I missed the smell of suya. I missed meshai indomie, with burnt eggs. I missed Salsa nights, and cruising on the streets of the capital city after my Saturday dance workouts.

I missed struggling with colleagues at work over a cob of corn, or an oversized mango, and who should take the biggest share. I missed my former boss yelling my name, the moment the smell of isi-ewu wafted through the kitchenette’s microwave.

I missed Abuja literary nights, Night of the Spoken Word, Jazz Nights. (Did I say already, that I missed Salsa nights?)
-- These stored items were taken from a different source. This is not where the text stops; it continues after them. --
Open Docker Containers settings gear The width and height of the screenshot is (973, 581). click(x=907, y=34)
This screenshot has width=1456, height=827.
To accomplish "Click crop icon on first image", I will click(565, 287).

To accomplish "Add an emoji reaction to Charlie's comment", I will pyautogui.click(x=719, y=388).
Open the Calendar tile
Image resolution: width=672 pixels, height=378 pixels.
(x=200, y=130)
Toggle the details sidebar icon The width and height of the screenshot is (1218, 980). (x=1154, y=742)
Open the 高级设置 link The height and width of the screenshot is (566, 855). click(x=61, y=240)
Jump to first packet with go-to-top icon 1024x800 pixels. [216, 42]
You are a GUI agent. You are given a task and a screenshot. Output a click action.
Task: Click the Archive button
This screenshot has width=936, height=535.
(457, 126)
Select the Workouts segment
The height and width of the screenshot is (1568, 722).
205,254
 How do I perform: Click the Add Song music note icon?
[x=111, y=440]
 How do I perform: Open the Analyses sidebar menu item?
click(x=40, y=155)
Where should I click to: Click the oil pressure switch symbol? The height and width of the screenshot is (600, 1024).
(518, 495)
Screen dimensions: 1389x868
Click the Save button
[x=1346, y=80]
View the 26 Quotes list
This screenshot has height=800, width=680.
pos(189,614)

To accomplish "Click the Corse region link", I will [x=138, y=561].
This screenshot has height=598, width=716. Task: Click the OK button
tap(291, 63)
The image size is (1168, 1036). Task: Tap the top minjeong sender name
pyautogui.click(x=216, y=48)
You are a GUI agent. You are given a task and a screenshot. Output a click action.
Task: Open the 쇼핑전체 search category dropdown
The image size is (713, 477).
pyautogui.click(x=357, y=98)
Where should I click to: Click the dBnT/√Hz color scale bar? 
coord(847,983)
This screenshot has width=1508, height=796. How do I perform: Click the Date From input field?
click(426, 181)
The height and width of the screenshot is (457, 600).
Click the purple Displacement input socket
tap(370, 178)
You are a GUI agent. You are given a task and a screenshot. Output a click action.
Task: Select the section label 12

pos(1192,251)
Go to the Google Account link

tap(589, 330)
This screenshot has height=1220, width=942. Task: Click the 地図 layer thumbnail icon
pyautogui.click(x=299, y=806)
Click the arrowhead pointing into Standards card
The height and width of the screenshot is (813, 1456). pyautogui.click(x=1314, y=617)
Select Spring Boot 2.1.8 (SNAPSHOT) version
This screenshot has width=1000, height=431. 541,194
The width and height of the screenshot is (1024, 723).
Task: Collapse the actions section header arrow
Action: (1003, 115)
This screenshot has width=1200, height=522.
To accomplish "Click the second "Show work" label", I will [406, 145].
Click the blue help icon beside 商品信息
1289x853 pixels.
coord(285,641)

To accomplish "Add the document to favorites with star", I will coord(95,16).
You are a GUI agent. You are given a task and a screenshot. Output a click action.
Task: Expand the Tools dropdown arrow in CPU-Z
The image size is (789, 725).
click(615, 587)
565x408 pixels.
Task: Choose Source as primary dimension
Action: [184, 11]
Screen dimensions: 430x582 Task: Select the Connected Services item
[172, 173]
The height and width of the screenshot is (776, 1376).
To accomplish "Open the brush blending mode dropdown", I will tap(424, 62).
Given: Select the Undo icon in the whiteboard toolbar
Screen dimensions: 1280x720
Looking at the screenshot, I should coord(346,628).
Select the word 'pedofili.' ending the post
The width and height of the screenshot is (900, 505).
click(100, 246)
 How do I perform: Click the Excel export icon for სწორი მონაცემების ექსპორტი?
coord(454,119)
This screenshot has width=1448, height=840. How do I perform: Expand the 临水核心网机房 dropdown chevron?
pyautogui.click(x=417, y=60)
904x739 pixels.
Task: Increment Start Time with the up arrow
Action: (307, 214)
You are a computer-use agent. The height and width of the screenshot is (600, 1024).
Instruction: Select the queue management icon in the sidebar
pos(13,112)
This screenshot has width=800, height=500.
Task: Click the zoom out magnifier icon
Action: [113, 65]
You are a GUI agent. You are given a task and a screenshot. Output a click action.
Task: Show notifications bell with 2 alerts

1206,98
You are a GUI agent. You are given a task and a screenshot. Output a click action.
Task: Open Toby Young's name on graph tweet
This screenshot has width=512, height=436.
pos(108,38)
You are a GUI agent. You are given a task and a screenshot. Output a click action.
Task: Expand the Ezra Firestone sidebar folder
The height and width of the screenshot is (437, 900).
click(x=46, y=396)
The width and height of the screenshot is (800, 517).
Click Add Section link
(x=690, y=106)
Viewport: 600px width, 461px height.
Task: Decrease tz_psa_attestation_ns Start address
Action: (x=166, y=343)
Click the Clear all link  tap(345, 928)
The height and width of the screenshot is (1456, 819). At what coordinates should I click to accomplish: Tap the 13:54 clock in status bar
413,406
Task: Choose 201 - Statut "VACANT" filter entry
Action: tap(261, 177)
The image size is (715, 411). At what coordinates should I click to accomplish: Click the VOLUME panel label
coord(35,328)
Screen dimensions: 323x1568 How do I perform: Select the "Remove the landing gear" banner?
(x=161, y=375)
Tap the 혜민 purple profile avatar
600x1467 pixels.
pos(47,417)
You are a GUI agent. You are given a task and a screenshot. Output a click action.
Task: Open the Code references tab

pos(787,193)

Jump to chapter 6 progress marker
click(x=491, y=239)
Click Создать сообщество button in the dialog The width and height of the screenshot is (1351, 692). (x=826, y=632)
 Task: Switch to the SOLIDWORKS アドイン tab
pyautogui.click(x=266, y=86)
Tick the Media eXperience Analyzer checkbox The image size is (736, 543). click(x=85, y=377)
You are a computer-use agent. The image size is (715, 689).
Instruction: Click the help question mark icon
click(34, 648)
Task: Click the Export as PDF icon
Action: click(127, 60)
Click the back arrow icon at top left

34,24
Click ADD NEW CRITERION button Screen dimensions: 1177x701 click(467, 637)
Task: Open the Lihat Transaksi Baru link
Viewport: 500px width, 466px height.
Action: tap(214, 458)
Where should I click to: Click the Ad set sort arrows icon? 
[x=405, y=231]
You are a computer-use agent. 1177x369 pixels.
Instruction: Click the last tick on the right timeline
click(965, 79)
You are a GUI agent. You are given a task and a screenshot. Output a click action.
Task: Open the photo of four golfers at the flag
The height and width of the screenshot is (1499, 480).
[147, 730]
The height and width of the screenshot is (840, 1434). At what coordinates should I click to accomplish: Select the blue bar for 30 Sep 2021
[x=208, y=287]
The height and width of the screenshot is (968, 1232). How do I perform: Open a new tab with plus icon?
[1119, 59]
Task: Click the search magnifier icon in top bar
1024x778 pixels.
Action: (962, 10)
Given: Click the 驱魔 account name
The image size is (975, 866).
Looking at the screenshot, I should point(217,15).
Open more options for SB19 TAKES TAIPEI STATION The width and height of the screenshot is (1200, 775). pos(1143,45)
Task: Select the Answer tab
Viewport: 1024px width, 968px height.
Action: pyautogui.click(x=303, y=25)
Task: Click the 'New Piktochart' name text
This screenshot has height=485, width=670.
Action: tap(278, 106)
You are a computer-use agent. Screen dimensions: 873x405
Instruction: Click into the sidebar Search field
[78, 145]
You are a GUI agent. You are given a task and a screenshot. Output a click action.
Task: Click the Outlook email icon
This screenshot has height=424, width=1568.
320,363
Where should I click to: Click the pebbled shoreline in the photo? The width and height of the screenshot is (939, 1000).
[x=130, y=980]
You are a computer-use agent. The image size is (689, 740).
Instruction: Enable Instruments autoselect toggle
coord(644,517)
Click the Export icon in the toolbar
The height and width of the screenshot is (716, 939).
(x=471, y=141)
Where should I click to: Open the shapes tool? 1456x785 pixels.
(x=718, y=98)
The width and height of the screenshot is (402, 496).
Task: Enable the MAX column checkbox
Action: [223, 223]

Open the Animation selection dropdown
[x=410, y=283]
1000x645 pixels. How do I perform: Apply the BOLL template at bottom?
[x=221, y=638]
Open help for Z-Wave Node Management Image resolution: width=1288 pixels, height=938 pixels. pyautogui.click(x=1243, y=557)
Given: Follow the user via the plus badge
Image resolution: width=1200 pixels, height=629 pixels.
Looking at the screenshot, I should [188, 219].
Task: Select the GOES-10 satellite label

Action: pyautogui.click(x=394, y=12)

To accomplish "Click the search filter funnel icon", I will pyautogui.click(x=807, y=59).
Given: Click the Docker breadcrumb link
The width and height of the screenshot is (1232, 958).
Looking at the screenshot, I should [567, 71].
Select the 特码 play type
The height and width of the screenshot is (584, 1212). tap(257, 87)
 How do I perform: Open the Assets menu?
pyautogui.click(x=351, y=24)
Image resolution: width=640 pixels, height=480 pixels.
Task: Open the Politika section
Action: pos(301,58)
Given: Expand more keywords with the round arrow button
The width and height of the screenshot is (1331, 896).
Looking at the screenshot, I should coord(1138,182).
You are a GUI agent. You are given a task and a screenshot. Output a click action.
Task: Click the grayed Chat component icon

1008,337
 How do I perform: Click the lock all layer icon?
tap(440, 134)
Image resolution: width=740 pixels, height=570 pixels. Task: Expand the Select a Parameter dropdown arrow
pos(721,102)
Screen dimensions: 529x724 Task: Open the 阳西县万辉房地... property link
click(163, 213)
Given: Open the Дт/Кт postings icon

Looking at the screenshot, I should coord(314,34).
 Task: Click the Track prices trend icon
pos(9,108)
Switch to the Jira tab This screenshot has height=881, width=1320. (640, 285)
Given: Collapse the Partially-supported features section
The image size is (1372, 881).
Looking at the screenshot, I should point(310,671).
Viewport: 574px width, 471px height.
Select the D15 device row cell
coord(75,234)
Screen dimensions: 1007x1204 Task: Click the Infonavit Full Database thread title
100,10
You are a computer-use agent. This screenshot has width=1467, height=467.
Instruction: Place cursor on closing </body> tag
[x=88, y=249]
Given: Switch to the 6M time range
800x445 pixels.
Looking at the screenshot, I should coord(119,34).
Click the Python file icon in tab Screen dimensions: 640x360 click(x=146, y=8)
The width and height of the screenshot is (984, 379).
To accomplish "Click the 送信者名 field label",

More importantly, I missed the friends who had grown to become my family. I missed the ease of friendship, the relaxed conversations, the (not so) mundane arguments about who was the better writer between Chinua Achebe and Wole Soyinka.

(Fyi: Team Chinua here)

And I missed the LOML. *insert bawling face*

So I moped. And moped. And moped.

And moped.

(I was a walking mop-stick)

I had made just one new acquaintance in my new city, whom a mutual friend introduced me to. The only semblance of life I had was whenever she reached out for some event or the other. After which, I returned to my mopeful existence.

I filled a huge Gee-Pee drum with self-pity, climbed in, and shut the lid tight; embracing and holding fast to my mopeful despair, even as life passed me by. I kept waiting for life to happen to me again, as it once did. My only constant companion was Netflix, and which each bingeful series completed, I felt a little of my mind and existence slide into nothingness.

I was alive. But I was not living; no I wasn’t.

It was in this state I was that news of the NBA finals began circulating, and dominated every lunchtime conversation. People made plans to watch it together in living rooms, some planned to watch it at a restaurant or pub.

So I reached out to my acquaintance, and asked that she call me when she wanted to watch the match, so I could find my way to her location.

Then I went home, and slept.

I slept right till the early hours of the morning, and woke up to screams from all over the city, fanned by the Raptors’ win. It was everywhere.

I had slept through the match, and missed it.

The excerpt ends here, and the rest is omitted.